Topo images often do not match the current state of graffiti. Not every link-up variation in the Rich N' Rock N' Roll Cave have been included.
🚶♂️ Approach summary - Mellow. Under 5 minutes.
💎 Notable problems - "Inversion" V2, "Hack Traverse" V2, "Monofossilic" V5, "Rich N' Rock N' Roll" V7, "Between Beauty High Start" V7, "Rock On" V9, "Mark of the Beast" V11, "Mark of the Beast Sit Start" V13
💧 Dry time - 1 to 4+ days. Most of the boulders dry in 1 to 2 days, the topout of "Rich N' Rock N' Roll" and "Rock On" takes several days to dry fully.
🍂❄️🍃 Seasonal Beta - Year round.

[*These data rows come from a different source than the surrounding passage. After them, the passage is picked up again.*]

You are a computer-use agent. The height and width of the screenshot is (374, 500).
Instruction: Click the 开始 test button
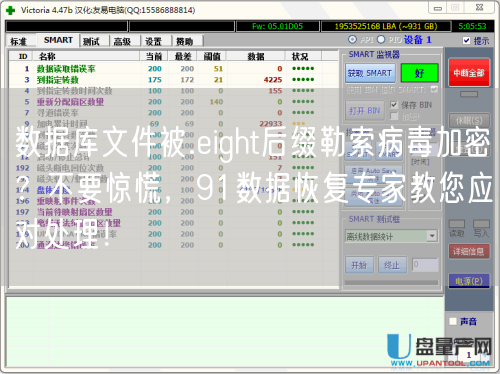pos(359,265)
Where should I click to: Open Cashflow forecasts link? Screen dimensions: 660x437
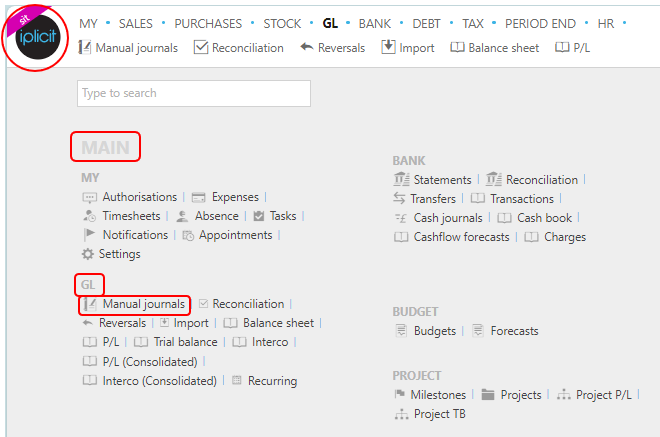461,237

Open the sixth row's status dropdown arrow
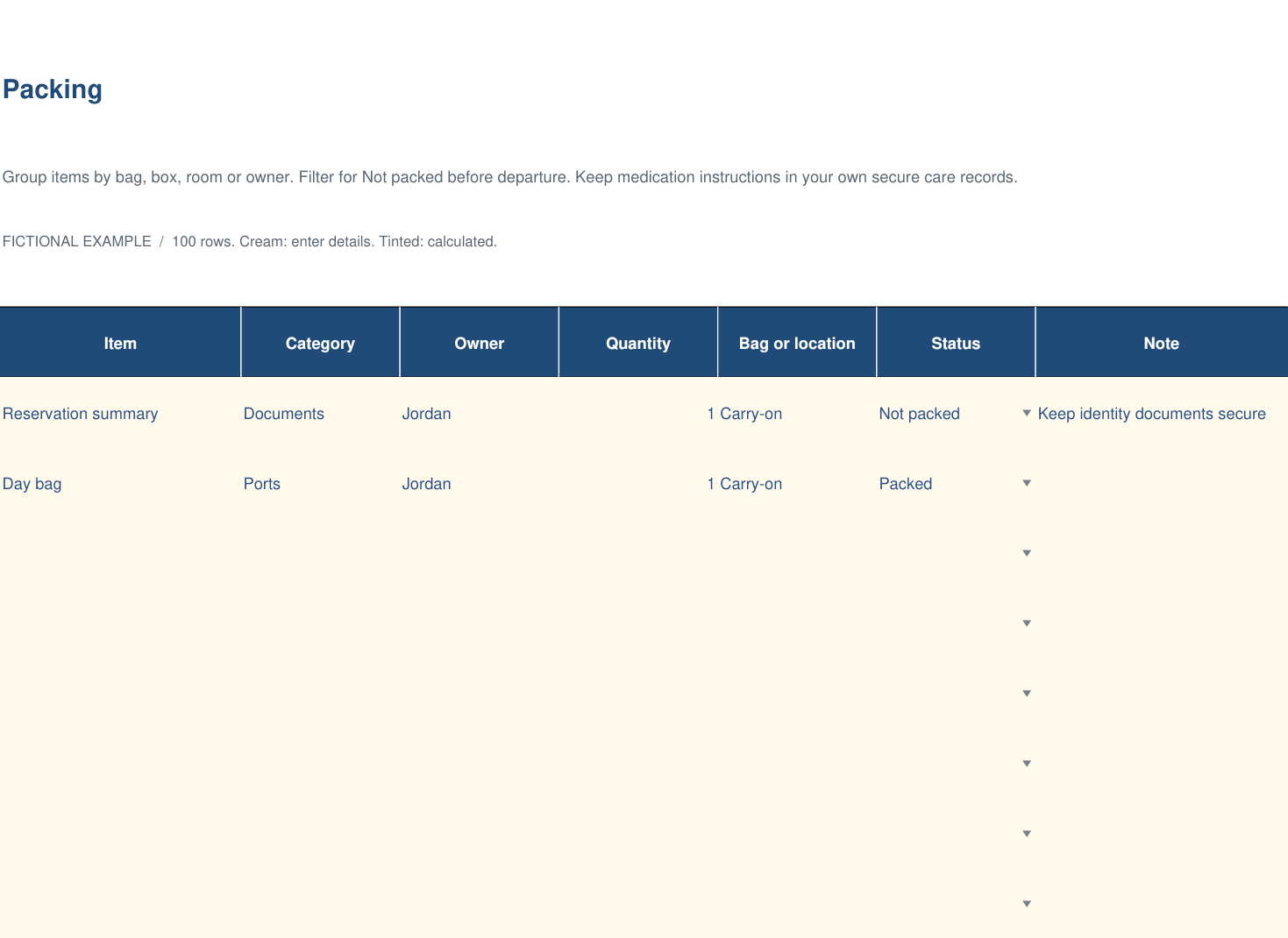(1027, 764)
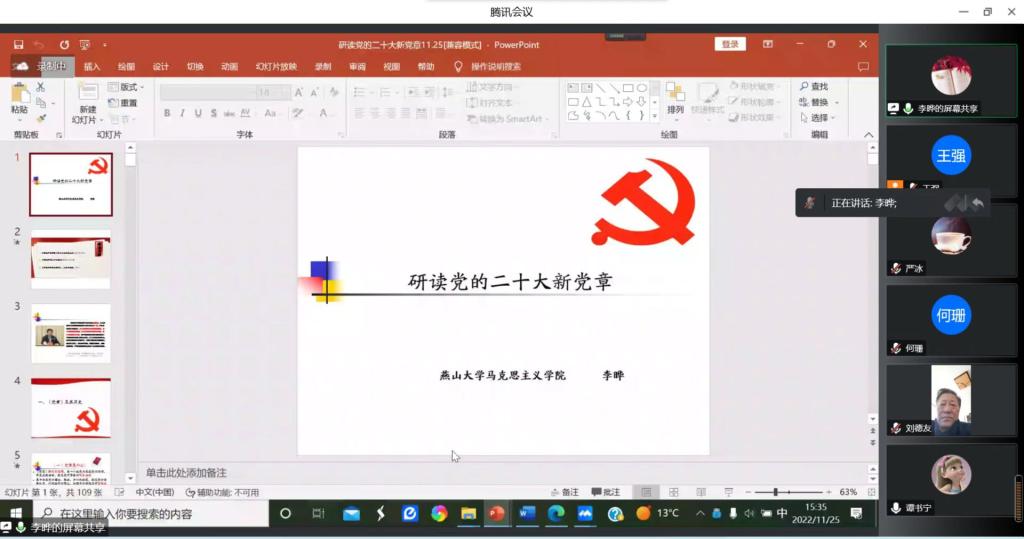The height and width of the screenshot is (539, 1024).
Task: Open the Insert (插入) ribbon tab
Action: point(92,67)
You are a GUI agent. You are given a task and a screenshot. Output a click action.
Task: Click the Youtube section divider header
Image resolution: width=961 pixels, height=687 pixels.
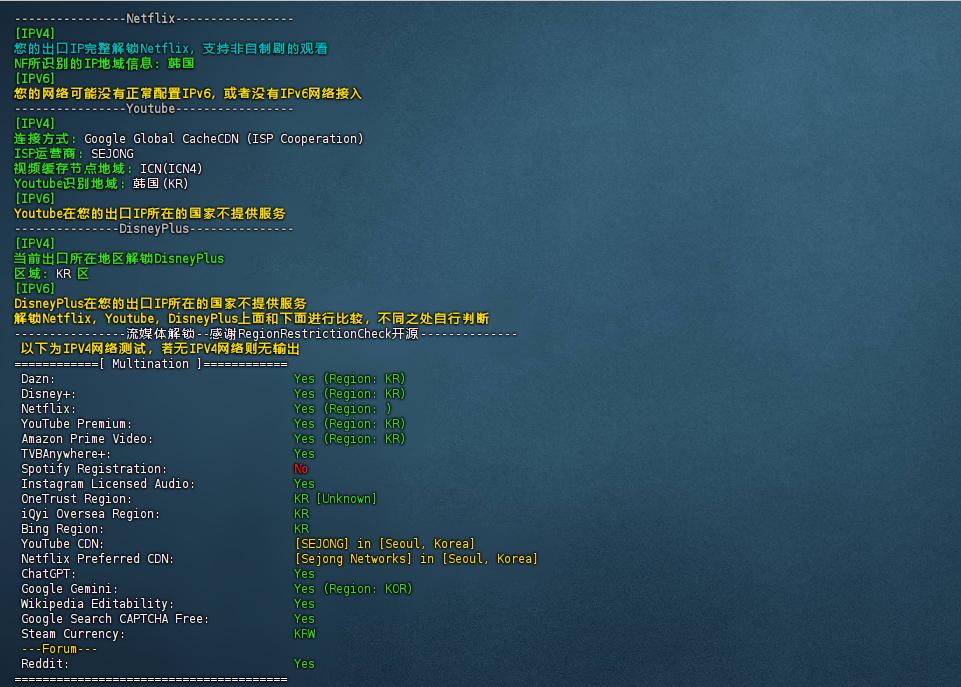(x=154, y=108)
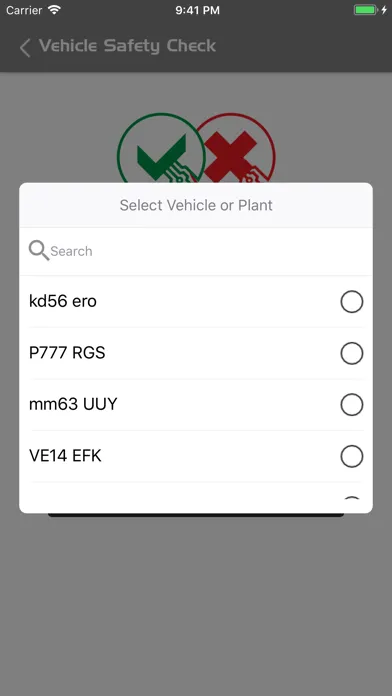392x696 pixels.
Task: Tap the back chevron arrow
Action: (x=25, y=47)
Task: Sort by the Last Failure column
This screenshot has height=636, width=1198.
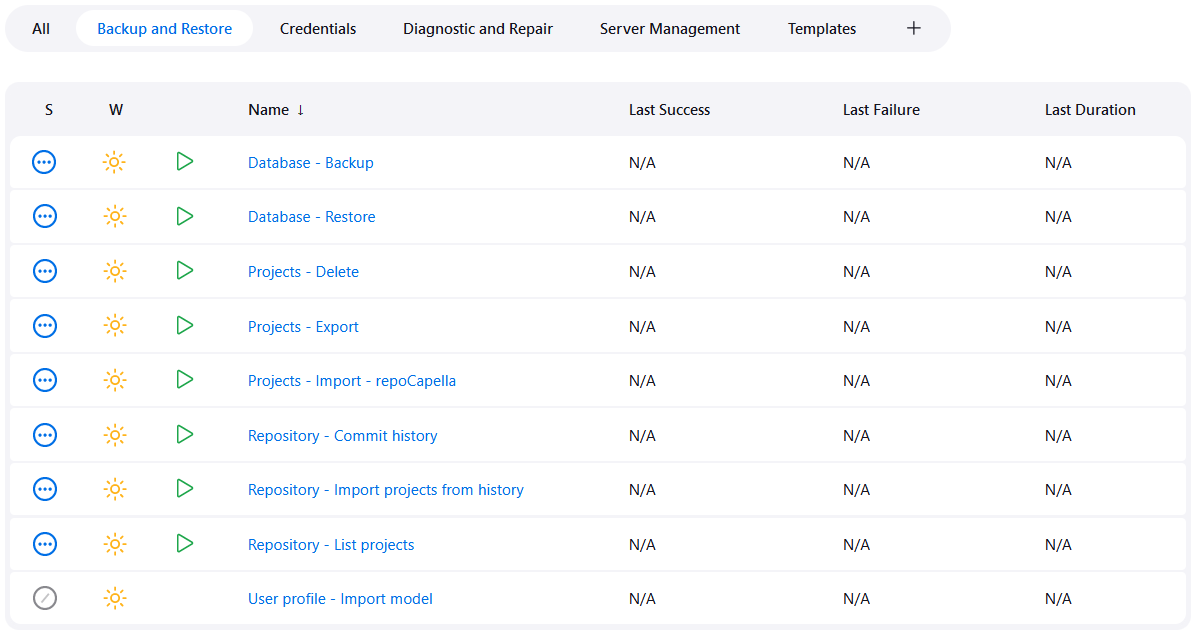Action: [x=880, y=110]
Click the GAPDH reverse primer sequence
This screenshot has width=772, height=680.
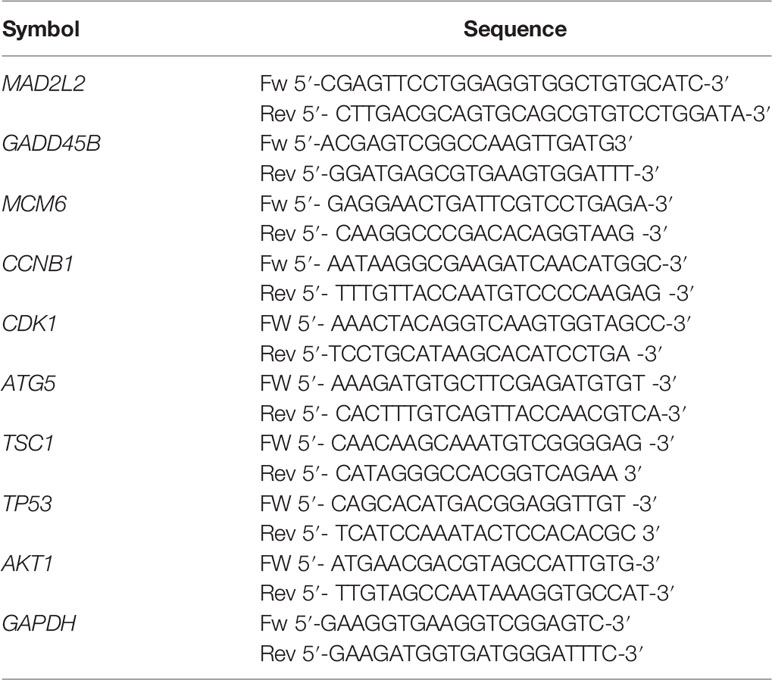[x=452, y=653]
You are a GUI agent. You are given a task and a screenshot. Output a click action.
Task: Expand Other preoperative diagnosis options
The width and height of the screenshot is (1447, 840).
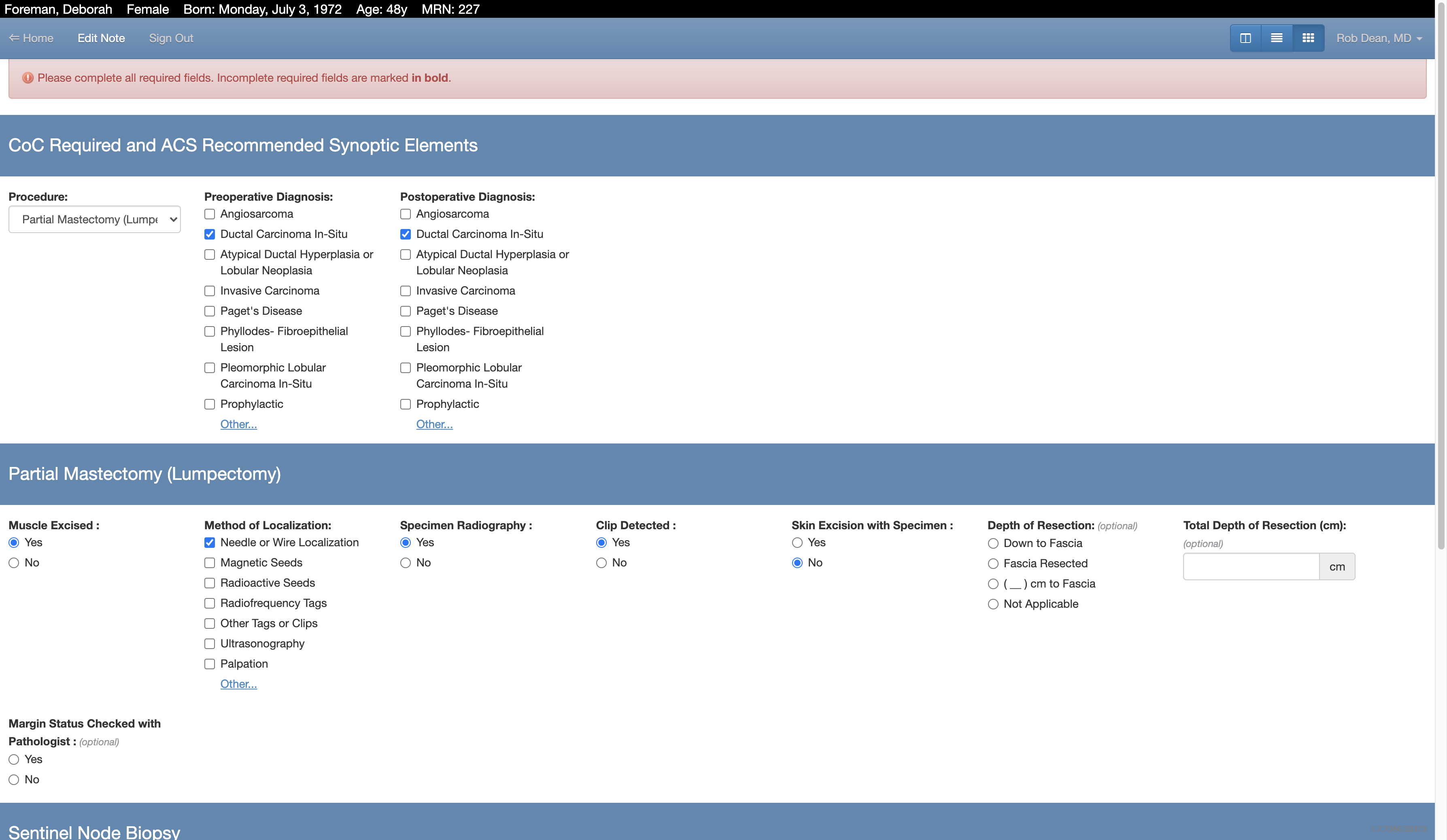coord(238,424)
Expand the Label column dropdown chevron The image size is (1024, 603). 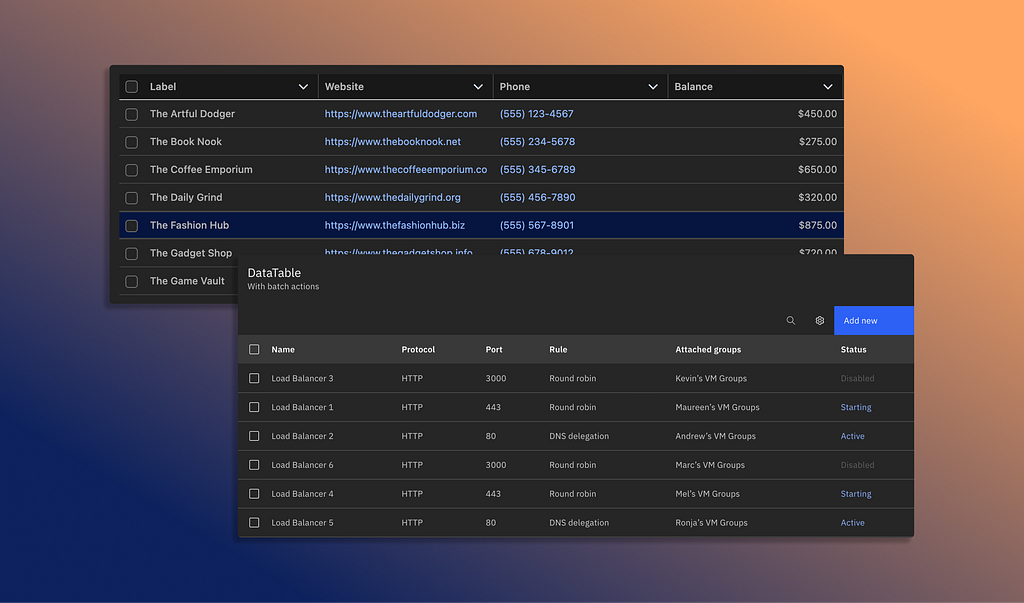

This area stays especially cool and has a nice breeze even in the summer.
🚗 Drive from downtown Fayetteville - 15 minutes
🚗 Drive from Summersville - 35 minutes
🚽 Bathrooms - None. Please go elsewhere, options include flush toilets at the National Park Visitor Center and pit toilets along the drive in at the Endless Wall parking and Short Creek parking.
📶 Cell phone service - 4/5, good.
🐶 Dogs - Must be leashed at all times. This is National Park land.